Counsel submitted that while there were many areas of mandatory refusal within the immigration rules, the decision to be exercised in this case was a “discretionary one”, but it was not apparent on the face of the decision letter of 12 June 2017 that the author of the letter was even aware that the decision which he was engaged in was discretionary; and, in any event, no reasons had been given by him in respect of any such exercise of discretion in the decision-making process.
 
Having regard to the factual background involving the company set up by the petitioner its relationship with other companies in respect in particular of the role of the petitioner, it was also submitted that there were clear indicators of “complexity” in the petitioner’s case and that particular consideration required to be given to the complex question of whether the petitioner was acting as an employee or hiring out his services through Alphawhale Limited, but that had not been done in this case.
 
The judge reduced the decision after ruling that the decision maker failed to carry out a “full and balanced in the round assessment” of the petitioner’s case.
 
‘Discretionary decision’
 
In a written opinion, Lord Arthurson said: “The concept and status of entrepreneurship is undoubtedly a difficult one to put into words in the form of a short definition in rules or even in a policy document…Nevertheless, as recognised by Lord Ericht in JO, at paragraph 49, ‘The question of whether a worker is employed under a contract of service can be a complex one and turns very much on the circumstances of the particular case’.
 
“In short, for the reasons outlined by Lord Ericht, when a factual situation such as that regarding the relationship between the petitioner and his company Alphawhale Limited, and the various other bodies referred to in the decision letter and in the material available to this court, discloses a multi-faceted and nuanced position, a decision maker, such as the respondent’s official in this case, faces what can only be described as an unenviable task, even in the course of an in the round assessment exercise.
 
“Notwithstanding that characterisation of the respondent’s official’s efforts in this regard, I have however concluded that the overall conclusion reached was not one that the official was entitled to come to on behalf of the respondent on the material before him and against the whole extended hinterland of this case.”
 
He added: “In these circumstances, I am not satisfied that a full and balanced in the round assessment has been carried out by the author of the decision letter, notwithstanding an earnest attempt to do so.
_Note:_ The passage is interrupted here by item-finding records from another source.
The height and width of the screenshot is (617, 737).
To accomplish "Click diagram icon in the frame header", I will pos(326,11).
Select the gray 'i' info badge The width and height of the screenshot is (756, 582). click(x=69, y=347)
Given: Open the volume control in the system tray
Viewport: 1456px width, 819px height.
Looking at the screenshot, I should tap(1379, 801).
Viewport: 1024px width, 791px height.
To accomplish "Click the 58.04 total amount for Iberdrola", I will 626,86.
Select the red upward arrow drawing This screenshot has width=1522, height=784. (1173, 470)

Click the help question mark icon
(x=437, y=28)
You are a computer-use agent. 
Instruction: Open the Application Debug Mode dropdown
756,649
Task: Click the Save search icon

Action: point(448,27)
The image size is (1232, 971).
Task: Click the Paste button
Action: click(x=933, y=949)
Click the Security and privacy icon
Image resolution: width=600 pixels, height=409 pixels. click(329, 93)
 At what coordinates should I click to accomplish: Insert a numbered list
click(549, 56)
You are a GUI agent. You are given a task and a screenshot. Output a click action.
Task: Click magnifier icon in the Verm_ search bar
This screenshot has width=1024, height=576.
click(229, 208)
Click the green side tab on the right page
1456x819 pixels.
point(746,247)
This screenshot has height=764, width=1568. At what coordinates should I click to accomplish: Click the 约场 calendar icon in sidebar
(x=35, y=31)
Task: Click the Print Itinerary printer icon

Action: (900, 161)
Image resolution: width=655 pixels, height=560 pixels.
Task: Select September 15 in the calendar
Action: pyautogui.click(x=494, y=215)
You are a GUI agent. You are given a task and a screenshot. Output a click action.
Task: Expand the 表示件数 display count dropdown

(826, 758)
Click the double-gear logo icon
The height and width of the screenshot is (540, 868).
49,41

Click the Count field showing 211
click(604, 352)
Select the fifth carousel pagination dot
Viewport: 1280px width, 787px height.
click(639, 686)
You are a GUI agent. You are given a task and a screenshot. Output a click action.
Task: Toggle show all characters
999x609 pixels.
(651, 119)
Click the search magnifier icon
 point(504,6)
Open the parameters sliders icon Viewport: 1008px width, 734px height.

The decision maker has embarked upon an in the round decision making exercise in terms of the guidance set out in paragraph A41 of the Policy Guidance which is essentially incomplete and in which the final decision is not supported by the sort of comprehensive and adequate reasoning which must be required even in such a multifactorial and broad assessment process.
 
“In considering the terms of the letter as a whole including the sentence founded on by counsel for the respondent, I have concluded that nothing marks out this decision letter as one in which the author thereof even knew that he had any discretion to exercise in the course of the curtailment decision; and, further and in any event, given the terms of the decision itself, in which liability for removal has been established, it is wholly unclear from within the four walls of the decision letter what the basis is or could be for any decision by the author to refuse to exercise his discretion in the petitioner’s favour.”